→ Information shown:
● ● ● ● ● ● ●
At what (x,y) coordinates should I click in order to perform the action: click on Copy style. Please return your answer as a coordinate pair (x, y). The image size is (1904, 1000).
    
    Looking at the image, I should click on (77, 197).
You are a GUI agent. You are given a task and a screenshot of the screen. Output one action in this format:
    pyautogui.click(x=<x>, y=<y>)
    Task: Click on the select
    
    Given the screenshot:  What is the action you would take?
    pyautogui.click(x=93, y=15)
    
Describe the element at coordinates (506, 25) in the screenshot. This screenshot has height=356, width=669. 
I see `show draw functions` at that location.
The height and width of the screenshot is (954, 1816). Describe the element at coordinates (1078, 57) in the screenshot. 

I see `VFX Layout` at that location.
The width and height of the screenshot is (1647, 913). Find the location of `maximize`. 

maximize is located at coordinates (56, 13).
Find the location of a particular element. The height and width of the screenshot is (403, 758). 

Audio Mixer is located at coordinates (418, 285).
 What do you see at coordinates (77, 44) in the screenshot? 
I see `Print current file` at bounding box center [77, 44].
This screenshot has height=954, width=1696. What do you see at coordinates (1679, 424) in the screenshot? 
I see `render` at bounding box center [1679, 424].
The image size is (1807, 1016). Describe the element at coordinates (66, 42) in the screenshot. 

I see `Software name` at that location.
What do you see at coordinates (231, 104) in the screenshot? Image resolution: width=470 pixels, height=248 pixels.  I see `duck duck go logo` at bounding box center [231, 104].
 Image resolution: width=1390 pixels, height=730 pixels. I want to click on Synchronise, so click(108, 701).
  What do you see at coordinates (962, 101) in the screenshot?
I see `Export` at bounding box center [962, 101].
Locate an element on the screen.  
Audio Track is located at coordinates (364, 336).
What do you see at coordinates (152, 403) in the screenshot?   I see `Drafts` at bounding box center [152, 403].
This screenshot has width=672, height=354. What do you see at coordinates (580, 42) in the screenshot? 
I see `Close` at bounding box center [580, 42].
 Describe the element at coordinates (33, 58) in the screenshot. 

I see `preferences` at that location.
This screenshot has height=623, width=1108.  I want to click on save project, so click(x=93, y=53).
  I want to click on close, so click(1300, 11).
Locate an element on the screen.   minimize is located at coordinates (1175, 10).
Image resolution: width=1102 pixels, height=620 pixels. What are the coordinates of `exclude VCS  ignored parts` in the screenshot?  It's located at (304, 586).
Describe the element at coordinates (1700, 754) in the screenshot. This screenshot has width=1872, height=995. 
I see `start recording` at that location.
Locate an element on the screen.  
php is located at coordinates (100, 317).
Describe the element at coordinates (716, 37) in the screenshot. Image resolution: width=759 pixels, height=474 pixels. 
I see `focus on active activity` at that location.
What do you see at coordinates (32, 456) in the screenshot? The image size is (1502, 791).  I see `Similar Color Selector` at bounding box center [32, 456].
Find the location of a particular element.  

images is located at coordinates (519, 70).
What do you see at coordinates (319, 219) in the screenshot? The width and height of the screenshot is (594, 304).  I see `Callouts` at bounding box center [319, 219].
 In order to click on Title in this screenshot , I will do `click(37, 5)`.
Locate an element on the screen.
● ● ● ● ● ● ●
→ Problem description: Copy out the lines above word for word.

→ Correct answer:
At what (x,y) coordinates should I click in order to perform the action: click on Copy style. Please return your answer as a coordinate pair (x, y). The image size is (1904, 1000).
    
    Looking at the image, I should click on (77, 197).
You are a GUI agent. You are given a task and a screenshot of the screen. Output one action in this format:
    pyautogui.click(x=<x>, y=<y>)
    Task: Click on the select
    
    Given the screenshot:  What is the action you would take?
    pyautogui.click(x=93, y=15)
    
Describe the element at coordinates (506, 25) in the screenshot. This screenshot has height=356, width=669. 
I see `show draw functions` at that location.
The height and width of the screenshot is (954, 1816). Describe the element at coordinates (1078, 57) in the screenshot. 

I see `VFX Layout` at that location.
The width and height of the screenshot is (1647, 913). Find the location of `maximize`. 

maximize is located at coordinates (56, 13).
Find the location of a particular element. The height and width of the screenshot is (403, 758). 

Audio Mixer is located at coordinates (418, 285).
 What do you see at coordinates (77, 44) in the screenshot? 
I see `Print current file` at bounding box center [77, 44].
This screenshot has height=954, width=1696. What do you see at coordinates (1679, 424) in the screenshot? 
I see `render` at bounding box center [1679, 424].
The image size is (1807, 1016). Describe the element at coordinates (66, 42) in the screenshot. 

I see `Software name` at that location.
What do you see at coordinates (231, 104) in the screenshot? Image resolution: width=470 pixels, height=248 pixels.  I see `duck duck go logo` at bounding box center [231, 104].
 Image resolution: width=1390 pixels, height=730 pixels. I want to click on Synchronise, so click(108, 701).
  What do you see at coordinates (962, 101) in the screenshot?
I see `Export` at bounding box center [962, 101].
Locate an element on the screen.  
Audio Track is located at coordinates (364, 336).
What do you see at coordinates (152, 403) in the screenshot?   I see `Drafts` at bounding box center [152, 403].
This screenshot has width=672, height=354. What do you see at coordinates (580, 42) in the screenshot? 
I see `Close` at bounding box center [580, 42].
 Describe the element at coordinates (33, 58) in the screenshot. 

I see `preferences` at that location.
This screenshot has height=623, width=1108.  I want to click on save project, so click(x=93, y=53).
  I want to click on close, so click(1300, 11).
Locate an element on the screen.   minimize is located at coordinates (1175, 10).
Image resolution: width=1102 pixels, height=620 pixels. What are the coordinates of `exclude VCS  ignored parts` in the screenshot?  It's located at (304, 586).
Describe the element at coordinates (1700, 754) in the screenshot. This screenshot has width=1872, height=995. 
I see `start recording` at that location.
Locate an element on the screen.  
php is located at coordinates (100, 317).
Describe the element at coordinates (716, 37) in the screenshot. Image resolution: width=759 pixels, height=474 pixels. 
I see `focus on active activity` at that location.
What do you see at coordinates (32, 456) in the screenshot? The image size is (1502, 791).  I see `Similar Color Selector` at bounding box center [32, 456].
Find the location of a particular element.  

images is located at coordinates (519, 70).
What do you see at coordinates (319, 219) in the screenshot? The width and height of the screenshot is (594, 304).  I see `Callouts` at bounding box center [319, 219].
 In order to click on Title in this screenshot , I will do `click(37, 5)`.
Locate an element on the screen.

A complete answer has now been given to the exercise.